In the autumn of 1954, at the age of thirteen, I moved to Bedford Upper School and a new boarding house, Kirkman’s, situated about a mile from the main school on the banks of the Ouse. The first thing I saw when I entered my new home was a large board showing the names of all the previous heads of the house, amongst them my father’s against the year 1925.
It was at about this time that, on holiday visits back to Northern Ireland, I started to become more and more aware of the position of Catholics in the Province, who at the time were heavily discriminated against in jobs, housing and almost all aspects of social life. The great annual Twelfth of July triumphalist celebration of the victory of the Protestant William of Orange over the Catholic Stuarts at the Battle of the Boyne often took place in a huge field opposite our house in Comber. As a child, I used to look forward to this as a
great and fascinating spectacle. But now I increasingly found its ceremonies bizarre and its atmosphere ugly. I remember very clearly, from about the age of fourteen, having a most powerful premonition that this could not last, and that violence was coming.
Back at Bedford, however, my first year at my senior boarding school meant that I was required to be a fag for one of the senior boys, or ‘Monitors’. The ‘fag master’ who chose me was someone I had looked up to with something close to hero worship since I first met him, ‘Ram’ Seeger. I later followed him into the Royal Marines, where he won a Military Cross in Borneo. I also followed him into the SBS, where he was (and still is) a legend. He subsequently saw unofficial service in Afghanistan during the war against the Soviet occupation, where he carried out acts of outstanding courage and endurance. He remains one of the most extraordinary men I have ever met. His outstanding gifts of leadership, mental focus and bravery would have better served both him and his country had he lived in a different and earlier age, or perhaps during a time of great war. He asked me to do none of the things normally expected of fags, like making his bed or cleaning his shoes. Instead, I had to join him doing PT in the backyard with a pack full of bricks on my back, or running considerable distances along the banks of the Ouse in large boots and the heaviest clothes we could find. He taught me the techniques of endurance and the importance of physical fitness, alongside that of an active mind.
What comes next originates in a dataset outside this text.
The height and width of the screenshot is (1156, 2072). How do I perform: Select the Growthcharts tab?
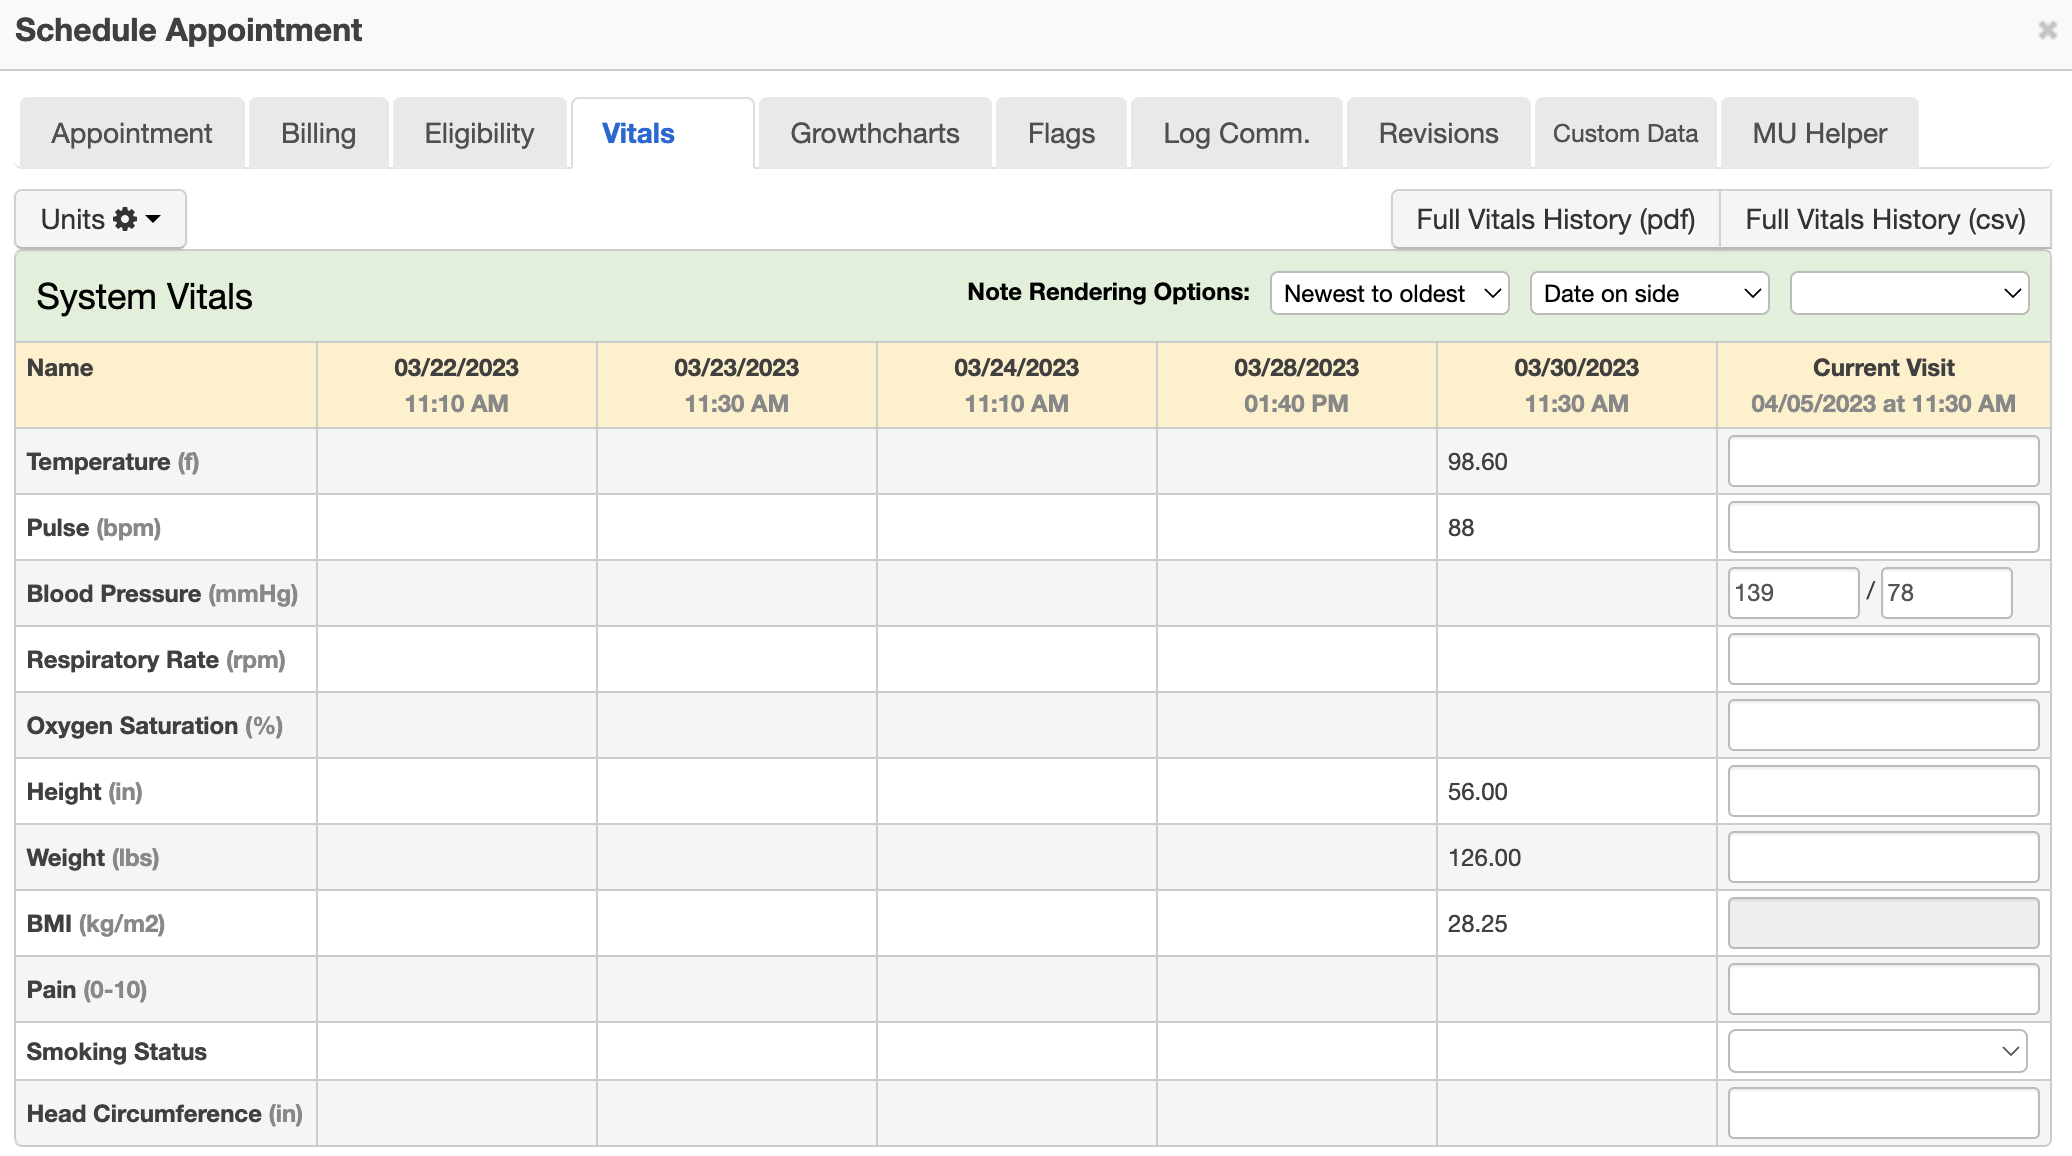(x=875, y=131)
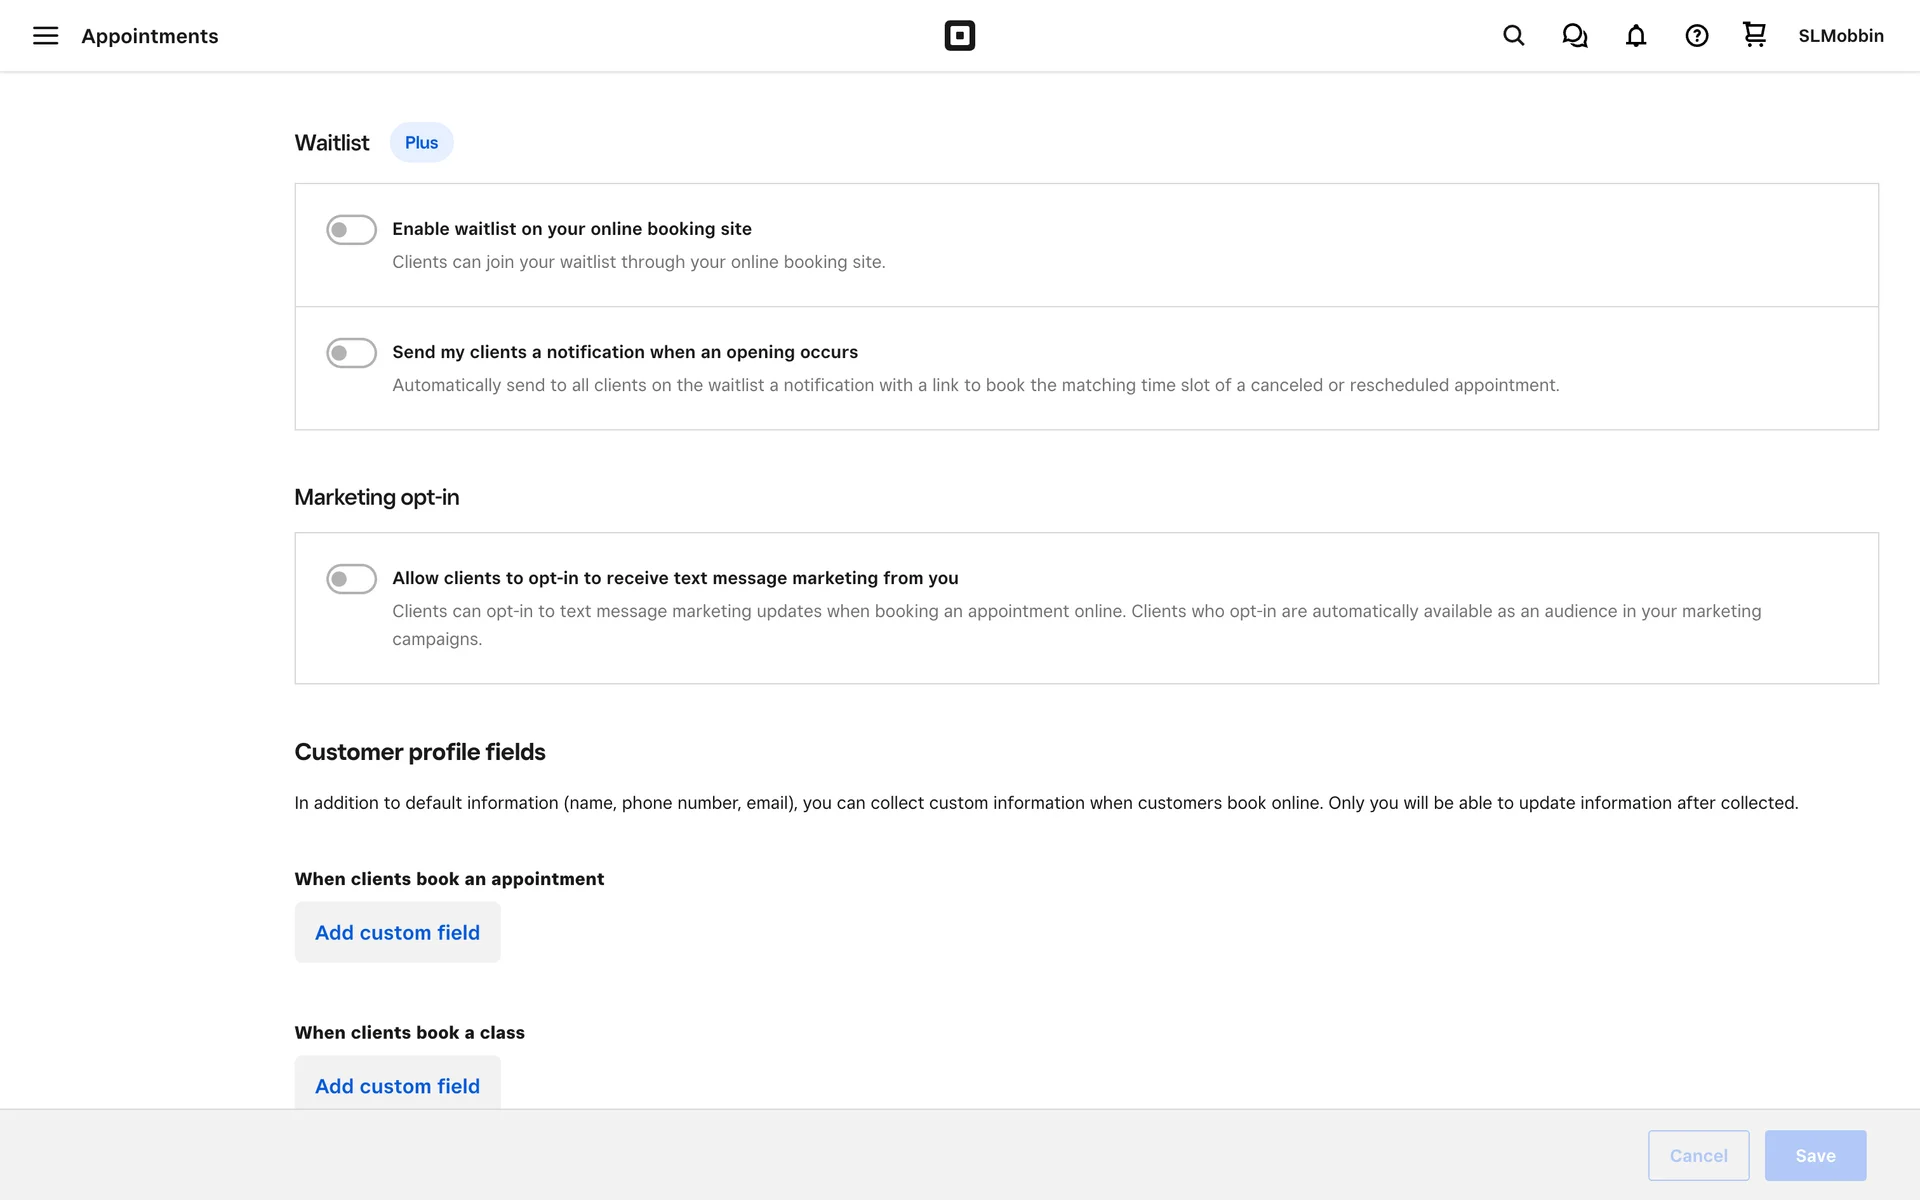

I greatly enjoyed my time in the Upper School. Not that my academic work was any better, at least to start with. Here is a selection of comments from my early Upper School reports which give the flavour:
On the whole I am not satisfied with his work and progress…. He must try to work a little quicker…. Excessively Irish…. I was glad to see him show such pluck in the House boxing…. He works well but easily gets muddled…. He has some intelligence and with just a little more control over himself and some restraint of his high spirits, he could do quite well…. He has enthusiasm, but not always understanding…. His work is spoiled by carelessness…. Very weak, but need not overly despair [French]…. He is far from being an accomplished linguist [French again], but in his own way he makes a contribution to the class…. Pleasantly argumentative…. Tries hard but finds it difficult.